If your query doesn’t have an ORDER BY clause,
you can’t reliably predict the order of your results over time.
Sure, it’s going to look predictable at first, but down the road, as things change – the indexes, the table, the server’s configuration, the size of your data – you can end up with some ugly surprises.
Let’s start with something simple: we’ll do a SELECT from the Stack Overflow Users table. The clustering key on that table is Id, the identity number that starts at one and goes up to a bajillion. When we do this SELECT, the data comes back in the order of the clustered index:
But if someone creates an index on DisplayName and Location, then suddenly SQL Server will choose to use that index rather than the clustered index:
Here’s the execution plan as proof:
Why did SQL Server choose to use that index even though it didn’t need to have DisplayName and Location sorted?
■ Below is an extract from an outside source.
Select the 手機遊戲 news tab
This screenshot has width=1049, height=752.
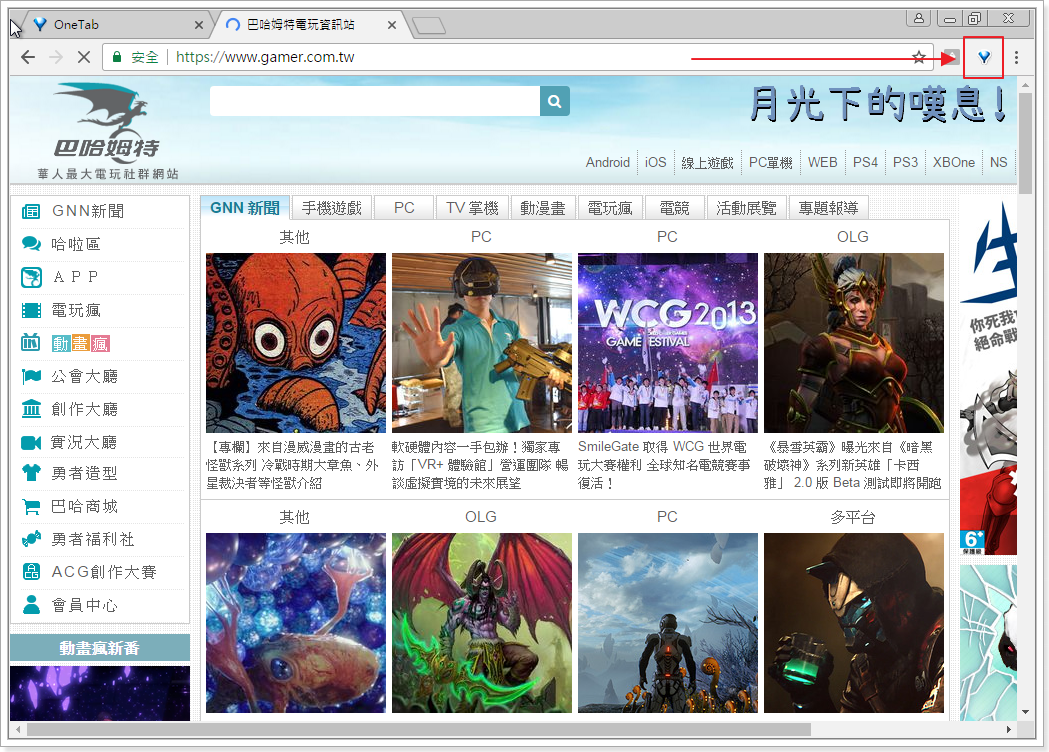(x=332, y=208)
Because that index is the narrowest/smallest copy of the data that SQL Server needs to fetch. Let’s examine the index sizes with sp_BlitzIndex:
The clustered index of the table (CX/PK) has 8.9M rows, and it’s 1.1GB in size.
The nonclustered index on DisplayName/Location also has all 8.9M rows, but it’s only 368MB in size. If you have to scan the entire thing in order to get your query results, why not scan the smallest object, which will get done more quickly? And that’s exactly what SQL Server chose to do.
“Yeah, but my query has a WHERE clause.”
Okay, now that we’ve got an index on DisplayName, Location, try running a query that looks for a particular DisplayName. The results come back in DisplayName order:
And the execution plan uses the index:
But now if you try for a different username, they’re not sorted by name at all:
Because SQL Server decided that there are more Alexes, so it made more sense to do a clustered index scan rather than the seek + key lookup:
These are simple examples, and I could go on.
Even in these really simple cases, you can’t guarantee that SQL Server will always use the copy of the data that you expect. Over the last few weeks, I’ve encountered a lot more complex examples:
- Someone dropping an index that was used by a query
- Someone turned on Forced Parameterization, which changed SQL Server’s row estimates for a query plan, causing it to make different index choices
- Someone changed the Compatibility Level of a database, introducing a newer Cardinality Estimator, which resulted in a Different Plan
If you need the data to be ordered tomorrow, when you’re not looking, just put an ORDER BY in there. Your grandchildren will thank you when they have to troubleshoot your query.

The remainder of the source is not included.